A more accurate title for this DVD set might be Great Religions of Western Civilization That Originated in the Middle East as Offshoots of Early Judaism. Perhaps the creators thought it goes without saying that the “Great Religions” are Christianity, Islam, and Judaism, but one should not purchase this lengthy compilation of PBS’s Empire documentaries expecting to learn anything about Hinduism, Buddhism, Shintoism, or that crazy guy handing out flyers at the bus station.

While you’d think these less familiar topics would be more challenging, at least Empires: Great Religions is focused. By watching the five documentaries in a certain order — Kingdom of David, Peter & Paul, Islam, Holy Warriors, Martin Luther — one can glean a fairly thorough history of religious thought and how it affected Western civilization from Abraham to the Protestant Reformation and is particularly strong on Jerusalem around the time of the Roman Empire.

The series adequately corrects popular misconceptions, approaching each religion’s history in a literal, but respectful way. Though each documentary is produced by a different company, all except Holy Warriors deal with thorny issues similarly, constructing flashbacks centered on the creation of a religious text. This is a clever way to address discrepancies among historical certainties, writings, and interpretations. Peter & Paul opens with Luke writing his Gospel on the founding of the Christian Church; he then steps out of his narrative to point out where Luke’s history is questionable or he may have been furthering his own views on the direction he thought the Church should take. (As the recent discovery of the “Gospel of Judas” shows, there were different ideas circulating at the time; what would become Christianity was considered a sect of Judaism, then undergoing a major identity crisis.)

The documentaries take great pains to place events within a political context. This is obvious enough in Martin Luther’s attacks on Vatican corruption, less so in earlier events, as the abstract Judaic god is set in opposition to the Greeks’ worship of the human body, Jesus is one of a number of “messiahs” against Roman suppression, and Mohammed not wanting his image to discourage the cults of personalities rampant among Middle Eastern rulers.
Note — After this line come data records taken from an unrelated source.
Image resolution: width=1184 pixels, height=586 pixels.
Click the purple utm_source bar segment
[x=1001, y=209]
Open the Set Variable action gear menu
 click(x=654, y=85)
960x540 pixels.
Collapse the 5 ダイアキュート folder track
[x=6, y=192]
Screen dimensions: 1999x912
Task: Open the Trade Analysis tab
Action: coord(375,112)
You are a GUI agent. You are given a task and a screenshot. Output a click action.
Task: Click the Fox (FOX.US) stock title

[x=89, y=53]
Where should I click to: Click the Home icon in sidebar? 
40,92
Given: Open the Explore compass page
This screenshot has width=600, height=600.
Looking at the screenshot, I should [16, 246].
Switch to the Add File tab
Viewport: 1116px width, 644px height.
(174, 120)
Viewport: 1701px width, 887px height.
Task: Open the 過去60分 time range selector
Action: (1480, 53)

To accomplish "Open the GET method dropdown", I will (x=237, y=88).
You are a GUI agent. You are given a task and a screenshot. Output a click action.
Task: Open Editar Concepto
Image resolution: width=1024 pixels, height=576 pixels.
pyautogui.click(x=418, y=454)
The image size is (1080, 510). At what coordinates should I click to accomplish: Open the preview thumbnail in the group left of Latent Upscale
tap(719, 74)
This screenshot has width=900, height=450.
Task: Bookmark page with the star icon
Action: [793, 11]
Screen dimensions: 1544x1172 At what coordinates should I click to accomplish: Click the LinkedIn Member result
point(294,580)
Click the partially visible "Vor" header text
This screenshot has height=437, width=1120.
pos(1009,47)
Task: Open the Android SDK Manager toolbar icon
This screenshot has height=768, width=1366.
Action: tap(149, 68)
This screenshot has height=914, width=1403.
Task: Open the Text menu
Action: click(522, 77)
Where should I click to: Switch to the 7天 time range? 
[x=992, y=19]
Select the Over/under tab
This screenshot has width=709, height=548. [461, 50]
In this way, the series also chronicles an evolution of thought. Most theological breakthroughs came as responses to tyranny, literal and cultural. It’s no wonder that the three religions’ initially appealed to the vast numbers of downtrodden people at the mercy of empires and that empires then appropriated this appeal (Constantine becoming Christian) to keep the masses in check. Once again, the documentary illuminates specific developments in contexts. The Kingdom of David tells the story of Job, not as God punishing a follower, but a follower not being rewarded for his faith. In other words, a ruler couldn’t justify his wealth as being anointed by the gods, and a poor person could expect equal opportunities for salvation, a revolutionary thought at the time.

Unfortunately, these insights, spread over 13 hours, are too sparse, leaving the series an informative but bland teacher-didn’t-have-time-to-create-a-lesson-plan PBS experience. Each hour-long segment begins and ends with several minutes spent explaining how its subject is one of the most important and influential faiths/civilizations/cultures the world has ever known. Footage is reused ad nauseam, ideas repeated, stories retold. Sometimes, reenactments are bizarrely overstated: in Martin Luther, when the narrator says, “An empire that would be overturned by one man,” the camera quickly zooms in on the smirking face of the actor playing him.

It’s not always clear whether the focus is a history of religion as empire or the history of empires in the name of religion. The final hour of Islam rarely ties the Ottoman Turks to their Muslim foundations, instead offering a long explanation of the Shia/Sunni split. Richard the Lionheart & Saladin: Holy Warriors narrates their clash, each part opening with text recalling how Bush and bin Laden evoked the Crusades in 2001, over ominous moaning and a gray-skied desertscape. Does this mean to refute claims that Bush and bin Laden are modern-day Richards and Saladins or suggest they too can work as respectful adversaries? God only knows.

That three faiths came to fruition around the same time, from the same place, and from the same strains of thought, and became tangled in a long, often destructive relationship, goes unmentioned. Each history remains separate from the others. If their individual tales of persecution and pervasiveness offer any lessons for today, it is that religions might aspire to create spiritual rather than political legacies.